The reporter's fingers tapped swiftly now.

"He should have another," Terri shot back, "if new evidence suggests that verdict was wrong. In the meanwhile, this Court can allow Payton Price to take a polygraph—"

"They're not admissible as evidence," the judge remonstrated. "You're well aware of that."

The opacity of Bond's expression made Terri more anxious yet. "True, Your Honor. But it may be indicative of Payton's veracity and, therefore, whether his life should be preserved until his brother's petition is resolved."

Bond raised a dubious eyebrow in Pell's direction, inviting a response. With the serenity of a man who sensed himself winning, Pell replied, "Any sociopath can pass a polygraph. That's why they're not admissible in court. Payton Price should not be permitted to use this discredited tool as a 'life preserver'—"

"He's going to die," Paul Rubin burst out in anger. "Do you understand that, Larry? Do you really think they'll abolish the death penalty before you can kill him off?"

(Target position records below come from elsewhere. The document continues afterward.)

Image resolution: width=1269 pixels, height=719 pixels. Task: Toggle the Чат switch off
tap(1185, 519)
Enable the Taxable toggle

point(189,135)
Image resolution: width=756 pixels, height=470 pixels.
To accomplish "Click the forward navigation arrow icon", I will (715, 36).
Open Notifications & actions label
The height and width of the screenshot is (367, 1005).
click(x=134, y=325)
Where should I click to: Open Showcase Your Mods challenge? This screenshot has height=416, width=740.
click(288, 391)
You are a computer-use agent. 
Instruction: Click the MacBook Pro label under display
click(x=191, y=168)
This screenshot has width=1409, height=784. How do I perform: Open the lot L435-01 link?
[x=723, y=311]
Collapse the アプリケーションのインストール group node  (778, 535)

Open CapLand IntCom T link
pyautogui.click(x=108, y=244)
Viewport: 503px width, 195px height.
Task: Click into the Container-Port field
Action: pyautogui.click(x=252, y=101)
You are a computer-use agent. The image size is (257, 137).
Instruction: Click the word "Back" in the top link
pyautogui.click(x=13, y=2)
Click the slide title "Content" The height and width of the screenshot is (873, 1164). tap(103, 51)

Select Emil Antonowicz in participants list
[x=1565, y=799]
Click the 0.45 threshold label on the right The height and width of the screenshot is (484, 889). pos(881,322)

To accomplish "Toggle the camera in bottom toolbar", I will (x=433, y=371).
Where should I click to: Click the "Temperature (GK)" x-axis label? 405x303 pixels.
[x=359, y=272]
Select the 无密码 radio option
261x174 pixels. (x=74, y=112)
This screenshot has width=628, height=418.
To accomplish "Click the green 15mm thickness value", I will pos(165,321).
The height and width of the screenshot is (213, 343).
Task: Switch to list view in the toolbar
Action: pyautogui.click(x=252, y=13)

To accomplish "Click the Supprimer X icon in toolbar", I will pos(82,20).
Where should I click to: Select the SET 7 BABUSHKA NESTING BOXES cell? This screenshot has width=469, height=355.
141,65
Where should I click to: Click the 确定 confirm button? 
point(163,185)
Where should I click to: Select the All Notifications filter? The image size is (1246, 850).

"That's enough," Bond snapped. "Next time you would care to be heard, Mr. Rubin, ask first. You might also stop to consider what you wish to say, and to whom you wish to say it. This is a court of law, not a school yard."

Of course, Terri thought to herself. At whatever cost, the decorum of death must be preserved. But Rubin's outburst had not helped her position. "Your Honor," she tried again, "the State of California wishes to execute Rennell Price. His guilt or innocence is what's important here—not 'sanitizing' the process by eliminating such unseemly spectacles as polygraphs and videotapes. Let alone, Lord help us, a living witness to his innocence. The State's priorities are skewed."

Bond sat back, surveying the lawyers, his expression closed to further argument. "The interests of the parties," he admonished Terri, "are for this Court to balance. Including those of the victim's parents, who have no voice but Mr. Pell, and who would only suffer more from needless publicity and unwarranted delay. And your argument, Ms. Paget, prematurely assumes that your client's next petition will, under the AEDPA statute, prove meritorious enough to be heard at all. Let alone granted.

"Mr. Pell is not attempting to suppress Payton Price's testimony. By order of this Court, you'll have his deposition—two days from now." He turned to Pell. "And four days from now, by order of its Supreme Court, the State of California may carry out his sentence."

"Thank you, Your Honor," Pell said swiftly, the rote obeisance of an advocate. Terri could not bring herself to emulate the courtesy.

* * *

Afterward, Terri, Rubin, and Pell left Bond's chambers together, silent until they reached the long tiled corridor outside his courtroom. For a moment the only sounds were the click of Terri's heels and the deeper echoes of the two men's hard-soled shoes. "Tell me," she asked Pell, "have you ever witnessed an execution?"

He looked at her sideways, curious. "Why should it matter?"

"It just seems funny to me," Terri said. "Like a football coach skipping the postgame celebration."

Pell's slight smile was defensive. "I don't have to see it to believe in it. Have you ever watched a client die?"

"No."

"Then isn't that like a doctor abandoning her patient because the operation failed?"

"No," Terri answered. "It's like a lawyer who's still trying to stop the process you've chosen not to see. I guess it helps your side 'believe' if death remains invisible. So why not put yourself to the test?"